Short Takes After a Long Absence
Hello readers! It has been awhile, hasn’t it? I hit three years and then promptly disappeared.
Hopefully I’ll be blogging more frequently now that the midterms are over and were not nearly as eventful as 2020 (for which we all should be grateful), but to tide you over in the meantime, some quick hits:
Michael Avenatti, of Stormy Daniels, celebrity swagger, and, well, crime fame, was sentenced to an additional 14 years in prison for stealing millions from clients (including an individual described as “a mentally ill paraplegic on disability”) and dodging taxes.
I’m assuming my readers know that stealing from clients and defrauding the IRS are wrong, so I won’t go into that. But whole series of episodes strikes me as a lesson in hubris. While we can speculate as to his motives—and in a prior case, the motive was said to be money—hubris likely paid a role. That’s a takeaway for lawyers who may not represent celebrities or have access to millions of other people’s money; sometimes, people steal because they can, and they think they can get away with it.
Rudy Giuliani’s disciplinary hearing began today before the DC Board on Professional Responsibility. This matter stems from Giuliani’s representation of the Trump campaign in a federal lawsuit in Pennsylvania seeking to overturn the results of the 2020 election, despite no evidence of widespread fraud or other wrongdoing in that state (or anywhere else). It sees Giuliani is throwing his local counsel under the bus, even though he was the one who argued in court about a Democratic plot to steal the election.

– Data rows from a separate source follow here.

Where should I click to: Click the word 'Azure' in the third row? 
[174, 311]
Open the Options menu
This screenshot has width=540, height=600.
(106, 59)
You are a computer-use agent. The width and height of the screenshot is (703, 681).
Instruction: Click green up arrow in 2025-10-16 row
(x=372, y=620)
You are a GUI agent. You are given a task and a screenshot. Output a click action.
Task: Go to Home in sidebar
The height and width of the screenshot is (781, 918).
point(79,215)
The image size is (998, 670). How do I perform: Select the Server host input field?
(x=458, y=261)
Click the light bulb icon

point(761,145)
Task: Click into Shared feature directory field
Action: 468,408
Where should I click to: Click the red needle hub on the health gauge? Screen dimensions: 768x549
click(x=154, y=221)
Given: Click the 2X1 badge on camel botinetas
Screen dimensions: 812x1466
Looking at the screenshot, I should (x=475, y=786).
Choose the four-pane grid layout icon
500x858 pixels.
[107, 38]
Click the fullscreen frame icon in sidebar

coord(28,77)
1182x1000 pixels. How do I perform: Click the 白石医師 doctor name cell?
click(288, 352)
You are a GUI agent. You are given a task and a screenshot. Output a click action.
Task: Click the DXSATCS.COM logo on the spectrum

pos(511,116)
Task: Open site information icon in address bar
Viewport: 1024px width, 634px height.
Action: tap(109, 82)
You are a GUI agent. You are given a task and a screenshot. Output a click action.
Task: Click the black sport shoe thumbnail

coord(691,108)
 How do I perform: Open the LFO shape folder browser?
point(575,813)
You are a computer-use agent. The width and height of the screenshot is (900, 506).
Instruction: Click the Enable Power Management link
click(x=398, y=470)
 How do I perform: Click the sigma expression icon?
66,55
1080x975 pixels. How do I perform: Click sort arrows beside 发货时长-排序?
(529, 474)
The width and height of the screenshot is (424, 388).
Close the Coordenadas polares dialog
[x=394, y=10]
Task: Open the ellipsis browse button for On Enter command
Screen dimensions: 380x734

Of course, this interests me as a disciplinary practitioner as well as an elections practitioner—first and foremost, press attends these things in DC? Who knew? But also, there hasn’t yet been too much in the way of attorney discipline following the 2020 election and January 6, 2021; I look forward to seeing the results. Discipline involving highly public practitioners is tricky (no matter what the regulators do someone is always unhappy and loud about it).There is some discourse on social media today about a lawyer who appears to spill client confidences on TikTok. Rule 1.6 requires lawyers to treat “information relating to representation” as confidential absent informed consent, implied authorization, or a specific exception, and generally, even talking in vagaries (“my client did X”) should be avoided if there’s a chance the client or a third party will recognize the matter.
Now, of course, we don’t know that the TikTok lawyer didn’t obtain consent from her client(s), or that she isn’t making stuff up. When I present, I either stick to reported cases* or, if I want to make a point about what I see and deal with, I make something up of similar tenor (and let my audience know “this isn’t real but it’s along those lines”).
* Where it gets sticky is when the case is publicly reported, but I represented the lawyer in the matter. Typically, 1.6 extends even to information that is publicly known—lawyers still aren’t supposed to talk about it. But the disciplinary bar is small and the cases are precedent and sometimes the best, or only, case on a specific matter is a case I’ve worked on. It would seem absurd if I wasn’t allowed to discuss or even cite to a case for an important proposition simply because it was my client’s case; there’s no real guidance on that and I’m probably overthinking it and I’ve decided that absent more authoritative guidance, citing a case in a brief or argument is fine (and, the longer I do this, and the fewer other people who do this regularly, the more unavoidable it may become). I won’t put it on TikTok, though, and not just because I don’t have a TikTok and don’t know how it works.